Preleukemic single-cell landscapes reveal mutation-specific mechanisms and gene programs predictive of AML patient outcomes
Tomoya Isobe, Iwo Kuciński, Melania Barile, Xiaonan Wang, Rebecca Hannah, Hugo Bastos, Shirom Chabra, M. S. Vijayabaskar, Katherine Sturgess, Matthew Williams, George Giotopoulos, Ludovica Marando, Juan Li, Justyna Rak, Malgorzata Gozdecka, Daniel Prins, Mairi Shepherd, Sam Watcham, Anthony R. Green, David G. Kent, George S. Vassiliou, Brian J.P. Huntly, Nicola K. Wilson, Berthold Göttgens
Abstract
Acute myeloid leukemia (AML) and myeloid neoplasms develop through acquisition of somatic mutations that confer mutation-specific fitness advantages to hematopoietic stem and progenitor cells.
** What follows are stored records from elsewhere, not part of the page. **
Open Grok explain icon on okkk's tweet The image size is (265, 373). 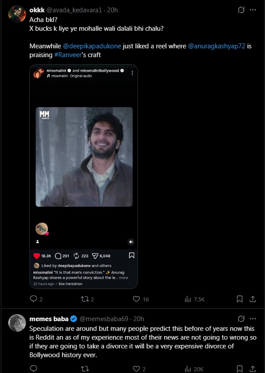(241, 10)
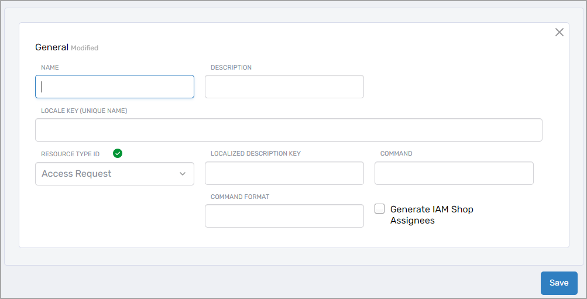
Task: Click the COMMAND FORMAT label
Action: tap(239, 197)
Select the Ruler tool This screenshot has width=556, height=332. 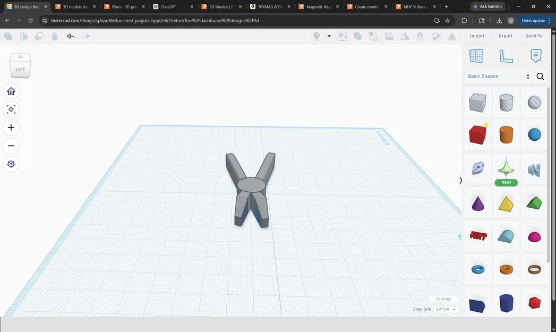pos(506,55)
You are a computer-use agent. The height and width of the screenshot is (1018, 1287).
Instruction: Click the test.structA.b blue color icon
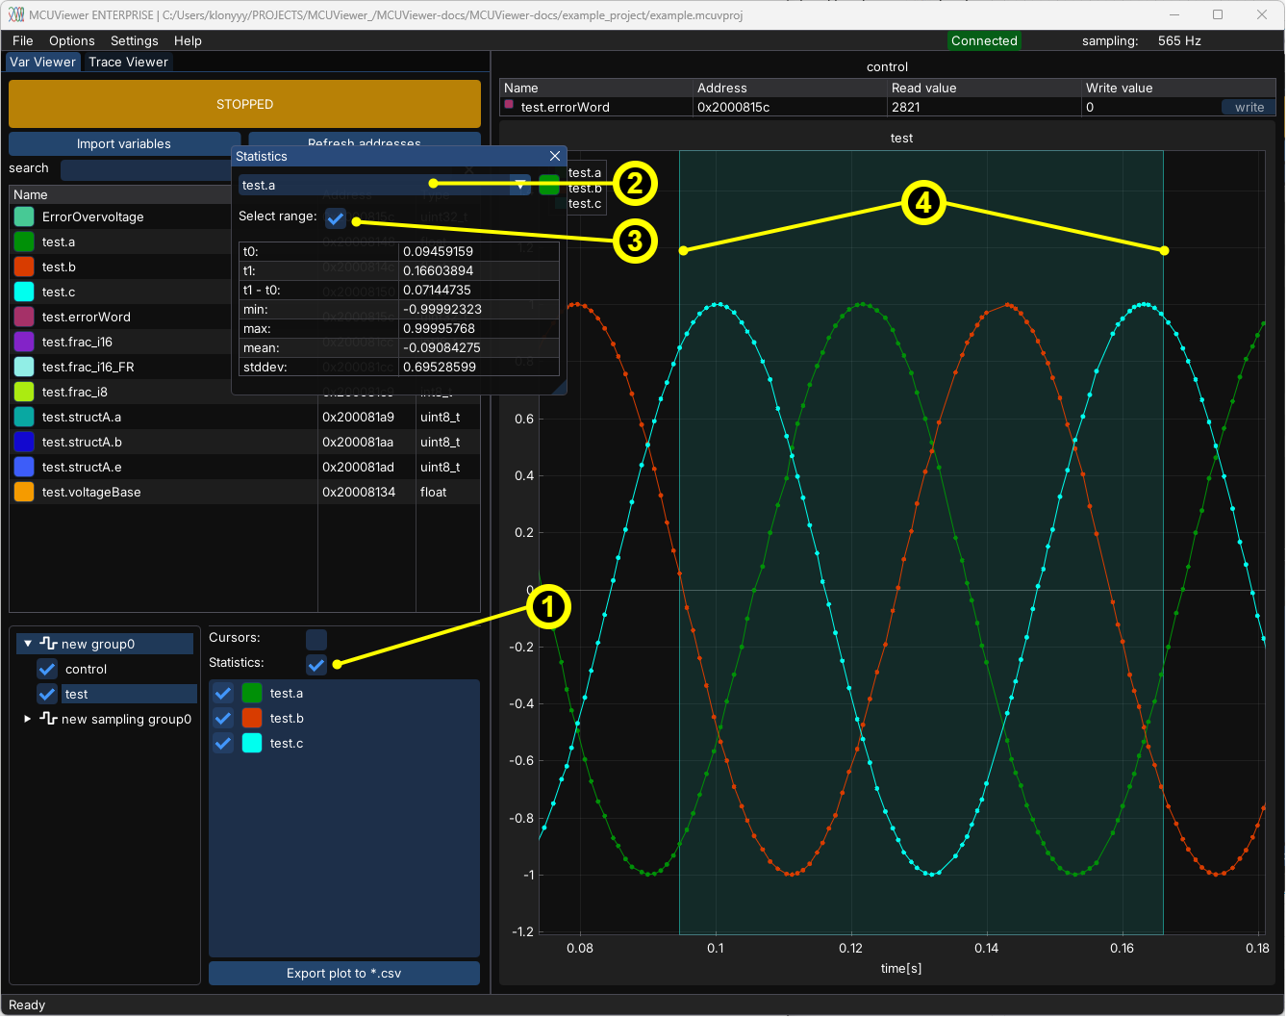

However, our understanding of mutational effects remains limited to the resolution attainable within immunophenotypically and clinically accessible bulk cell populations. To decipher heterogeneous cellular fitness to preleukemic mutational perturbations, we performed single-cell RNA sequencing of eight different mouse models with driver mutations of myeloid malignancies, generating 269,048 single-cell profiles. Our analysis infers mutation-driven perturbations in cell abundance, cellular lineage fate, cellular metabolism, and gene expression at the continuous resolution, pinpointing cell populations with transcriptional alterations associated with differentiation bias. We further develop an 11-gene scoring system (Stem11) on the basis of preleukemic transcriptional signatures that predicts AML patient outcomes. Our results demonstrate that a single-cell-resolution deep characterization of preleukemic biology has the potential to enhance our understanding of AML heterogeneity and inform more effective risk stratification strategies.